Surgical manipulations during laser stapedotomy
can produce intracochlear pressure
changes comparable to pressures created by high-intensity acoustic stimuli.
New-onset sensorineural hearing loss is a known risk of stapes surgery and may result from pressure changes from laser use or other surgical manipulations. Here, we test the hypothesis that high sound pressure levels are generated in the cochlea during laser stapedotomy
Human cadaveric heads underwent mastoidectomy. Fiber-optic sensors were placed in scala tympani and vestibuli to measure intracochlear pressures during key steps in stapedotomy
surgery, including cutting stapedius tendon, lasering of stapedial crurae, crural downfracture, and lasering of the footplate.

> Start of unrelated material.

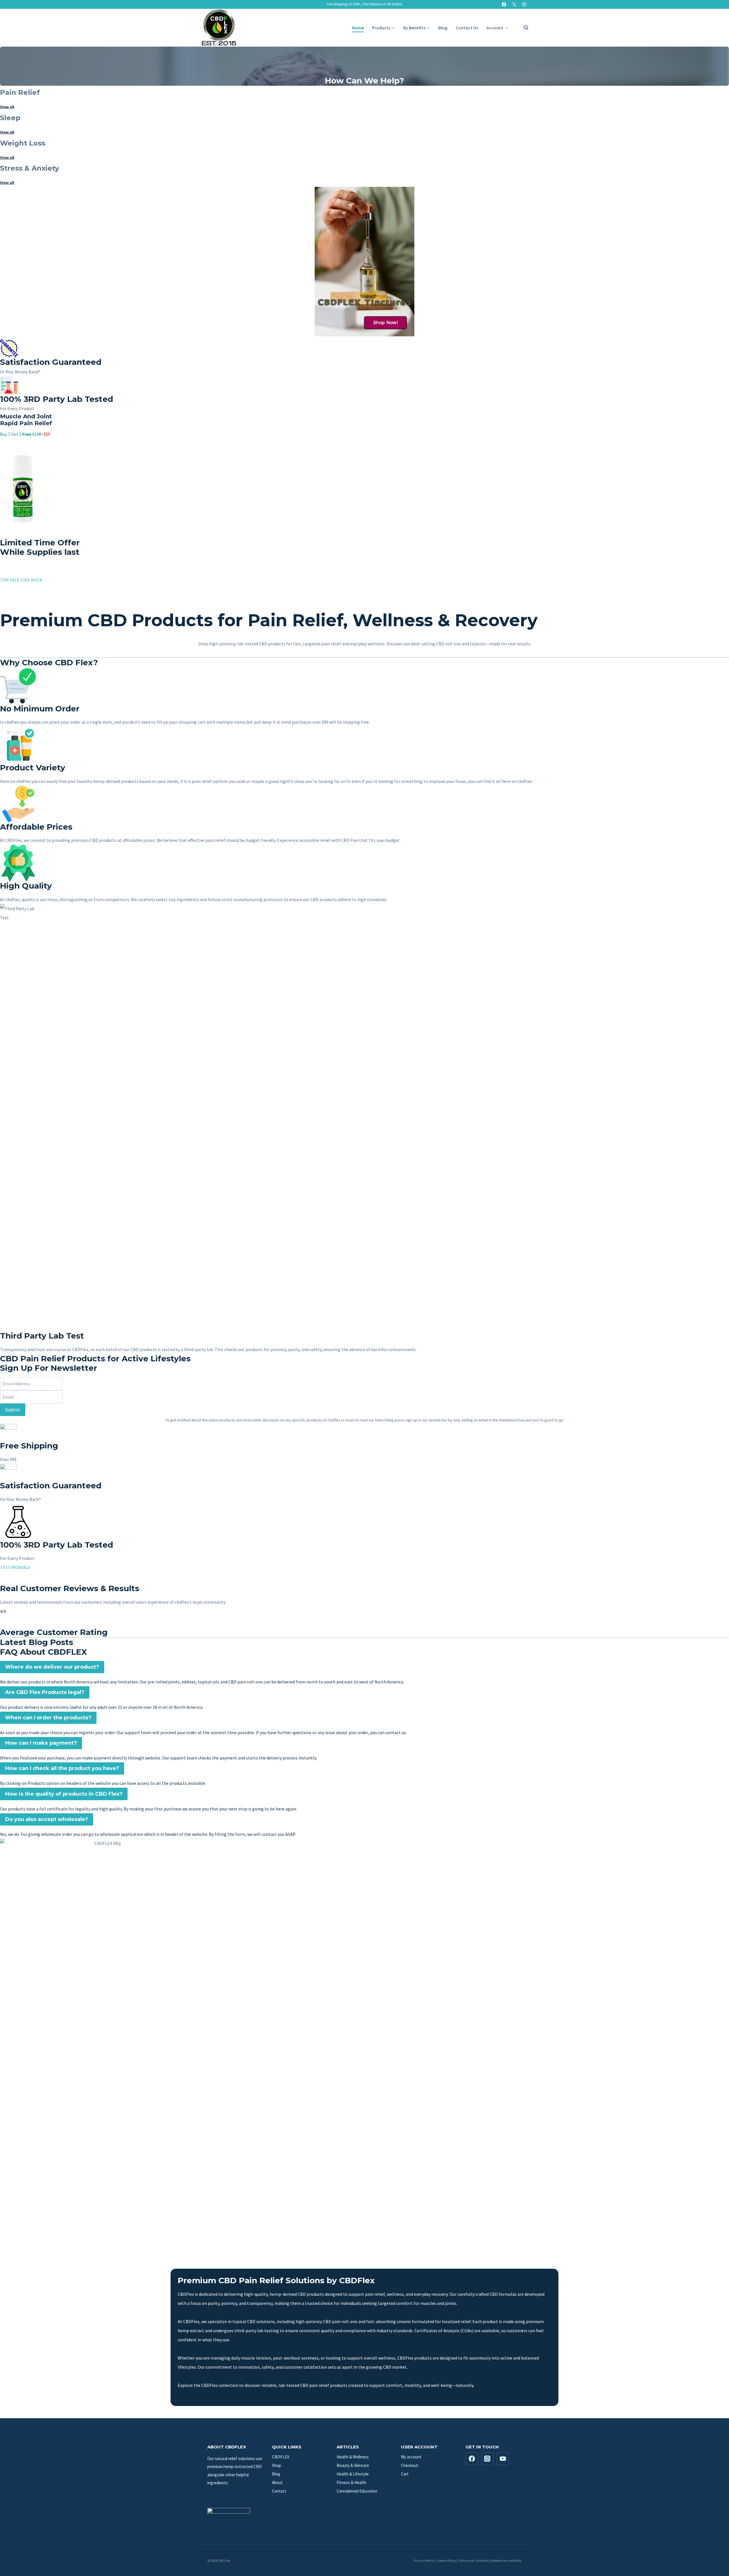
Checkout (409, 2465)
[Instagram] (524, 4)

Key steps in laser stapedotomy
produced high-intensity pressures in the cochlea. Pressure transients were comparable to intracochlear pressures measured in response to high intensity impulsive acoustic stimuli.
Our results demonstrate that surgical manipulations during laser stapedotomy
can create significant pressure changes within the cochlea, suggesting laser application should be minimized and alternatives to mechanical downfracture should be investigated. Results from this investigation suggest that intracochlear pressure
transients from stapedotomy
may be of sufficient magnitude to cause damage to the sensory epithelium and affirm the importance of limiting surgical traumatic exposures.